[DOCUMENT PASSAGE start]

You may be perfectly happy dieting. And if you are, then great! We’re not all the same. Maybe you just needed to tweak a few things to put you in a happier place. That is awesome! Maybe you just needed to up your exercise a bit, drink some more water. Fabulous. And maybe you have never ever connected your self worth and self esteem with your clothes size. That is the most amazing thing.
And if that’s the case then I’m not writing these blog entries for you.
I am writing these blog entries for myself, and for the 90% of dieters, for whom yoyo-ing has become a rule of life. For those people who have more than 3 sizes of clothes hidden around their house, and who might feel lost, or out of control, or hopeless, or desperate, or worthless.
You see, dieting is seen as normal. It’s the top of conversations between women. In the workplace, people silently eye up each others lunches or snack time treat, and the phrase “Ooooh I really mustn’t” rolls off the tongue as often as “Coffee, black, no sugar”. It’s acceptable to assume someone is on a diet, or going on a diet, or “Wow, you look so good, have you lost weight?”. And I’m not criticizing anyone for complimenting another on weight loss here. If I know someone has been on a diet, I know the hard work, I know they’ve put in effort.

[DOCUMENT PASSAGE end]
[DATA start]

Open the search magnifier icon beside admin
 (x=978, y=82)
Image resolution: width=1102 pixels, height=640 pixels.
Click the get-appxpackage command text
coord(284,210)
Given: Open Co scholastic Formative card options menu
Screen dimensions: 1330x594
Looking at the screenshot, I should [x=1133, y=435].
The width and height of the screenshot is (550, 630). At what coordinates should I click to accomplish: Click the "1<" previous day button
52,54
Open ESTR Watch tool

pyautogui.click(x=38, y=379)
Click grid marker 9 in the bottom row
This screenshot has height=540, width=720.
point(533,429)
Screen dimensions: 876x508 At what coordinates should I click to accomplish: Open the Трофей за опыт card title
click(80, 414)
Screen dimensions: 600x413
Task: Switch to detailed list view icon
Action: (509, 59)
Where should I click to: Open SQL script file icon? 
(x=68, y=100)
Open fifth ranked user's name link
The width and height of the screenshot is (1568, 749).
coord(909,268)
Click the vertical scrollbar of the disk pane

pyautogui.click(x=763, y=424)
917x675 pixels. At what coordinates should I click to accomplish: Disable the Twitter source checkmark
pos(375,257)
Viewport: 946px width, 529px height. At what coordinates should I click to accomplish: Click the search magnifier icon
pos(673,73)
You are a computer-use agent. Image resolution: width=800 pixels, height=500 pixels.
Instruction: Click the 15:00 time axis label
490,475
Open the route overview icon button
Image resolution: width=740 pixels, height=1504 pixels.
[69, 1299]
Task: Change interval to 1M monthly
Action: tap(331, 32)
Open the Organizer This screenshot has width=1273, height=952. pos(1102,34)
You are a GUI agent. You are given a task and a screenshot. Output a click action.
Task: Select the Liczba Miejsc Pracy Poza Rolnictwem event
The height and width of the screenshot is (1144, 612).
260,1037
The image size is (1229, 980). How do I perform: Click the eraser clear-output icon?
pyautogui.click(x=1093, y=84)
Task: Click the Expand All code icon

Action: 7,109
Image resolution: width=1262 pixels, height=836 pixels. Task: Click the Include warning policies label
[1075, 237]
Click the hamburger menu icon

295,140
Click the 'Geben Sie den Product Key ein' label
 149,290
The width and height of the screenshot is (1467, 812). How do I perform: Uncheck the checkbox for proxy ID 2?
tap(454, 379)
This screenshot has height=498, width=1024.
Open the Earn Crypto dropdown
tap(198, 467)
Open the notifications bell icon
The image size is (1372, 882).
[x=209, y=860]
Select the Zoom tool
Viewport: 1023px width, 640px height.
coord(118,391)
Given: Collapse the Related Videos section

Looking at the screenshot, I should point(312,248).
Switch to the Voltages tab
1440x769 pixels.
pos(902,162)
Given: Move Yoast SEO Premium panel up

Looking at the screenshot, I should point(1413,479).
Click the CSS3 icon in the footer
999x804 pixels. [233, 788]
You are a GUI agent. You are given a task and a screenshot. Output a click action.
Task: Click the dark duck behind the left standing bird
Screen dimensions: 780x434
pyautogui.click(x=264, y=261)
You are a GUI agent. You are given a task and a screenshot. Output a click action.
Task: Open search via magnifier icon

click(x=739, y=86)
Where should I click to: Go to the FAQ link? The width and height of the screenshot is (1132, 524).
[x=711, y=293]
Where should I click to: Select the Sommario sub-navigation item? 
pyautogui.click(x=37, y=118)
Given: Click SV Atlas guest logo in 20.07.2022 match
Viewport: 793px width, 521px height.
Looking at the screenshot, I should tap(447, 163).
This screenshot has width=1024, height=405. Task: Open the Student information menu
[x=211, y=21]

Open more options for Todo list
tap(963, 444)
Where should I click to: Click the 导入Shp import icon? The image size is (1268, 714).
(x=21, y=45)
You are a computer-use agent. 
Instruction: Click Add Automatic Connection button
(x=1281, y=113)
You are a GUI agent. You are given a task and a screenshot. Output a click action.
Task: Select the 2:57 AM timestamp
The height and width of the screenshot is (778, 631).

[DATA end]

— EXERCISE GOAL —
According to the blog passage on dieting, for what percentage of dieters has yoyo-ing become a rule of life? Rely solely on the blog passage when responding.

— REPLY TO THE TASK —
90%